TASK INSTRUCTIONS - Return every line of the data below word for word, leaving out the pictures.
**** INPUT
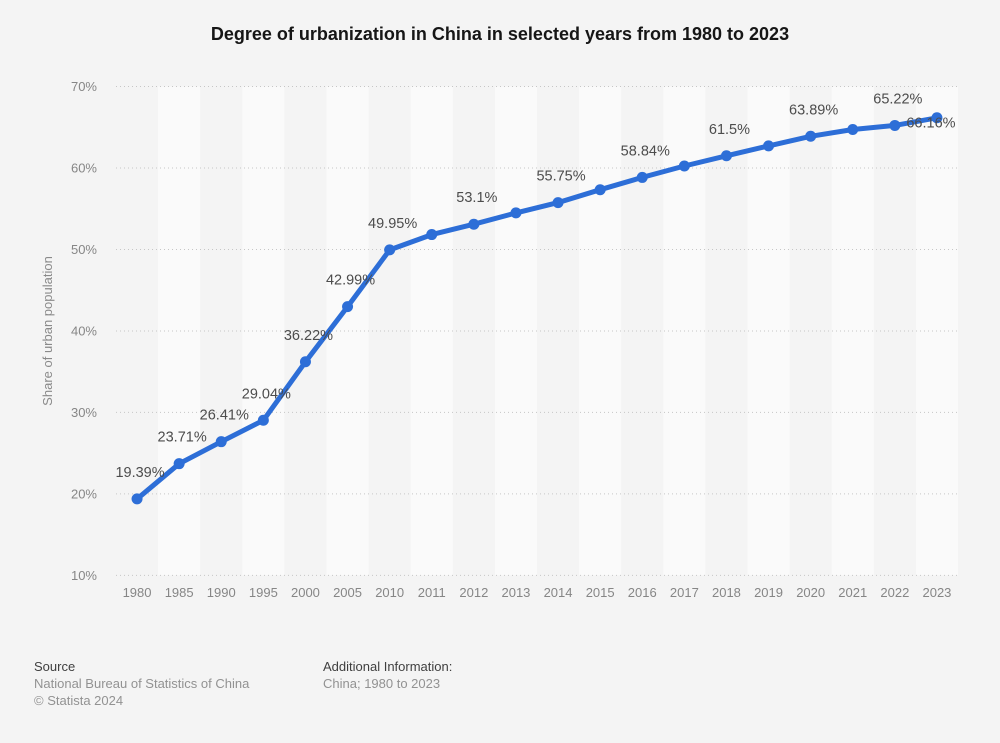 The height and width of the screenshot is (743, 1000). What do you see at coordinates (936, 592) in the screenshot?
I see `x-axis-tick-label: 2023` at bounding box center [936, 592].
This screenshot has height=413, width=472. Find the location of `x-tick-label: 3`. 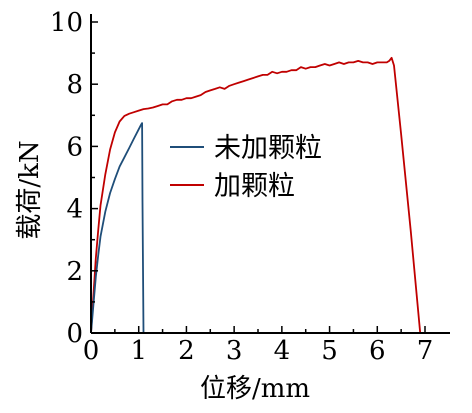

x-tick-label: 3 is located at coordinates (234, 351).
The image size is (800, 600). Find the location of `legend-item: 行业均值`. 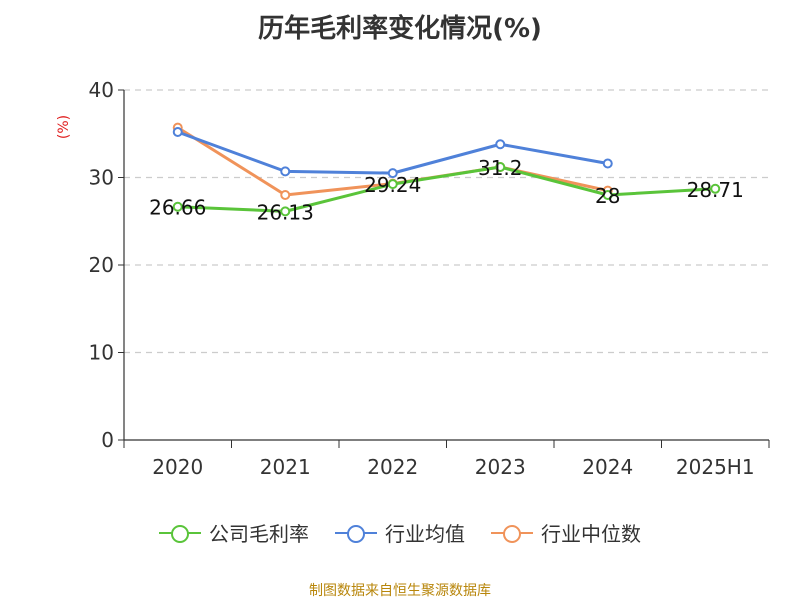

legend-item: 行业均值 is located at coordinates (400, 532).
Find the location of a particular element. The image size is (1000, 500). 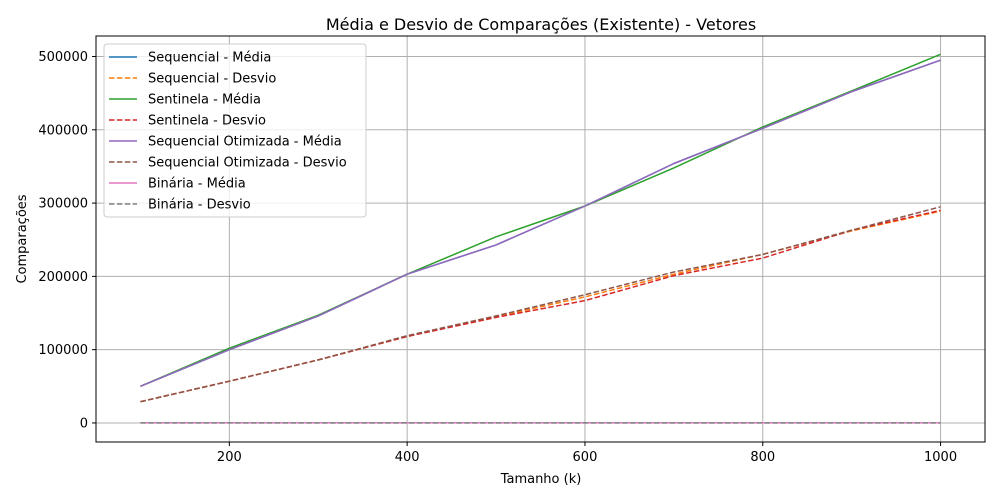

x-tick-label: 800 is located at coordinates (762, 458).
********
ANSWER TO THIS TASK -
 The height and width of the screenshot is (743, 1000). What do you see at coordinates (936, 592) in the screenshot?
I see `x-axis-tick-label: 2023` at bounding box center [936, 592].
This screenshot has height=413, width=472. Find the location of `x-tick-label: 3`. 

x-tick-label: 3 is located at coordinates (234, 351).
The image size is (800, 600). Find the location of `legend-item: 行业均值`. 

legend-item: 行业均值 is located at coordinates (400, 532).
Find the location of a particular element. The image size is (1000, 500). 

x-tick-label: 800 is located at coordinates (762, 458).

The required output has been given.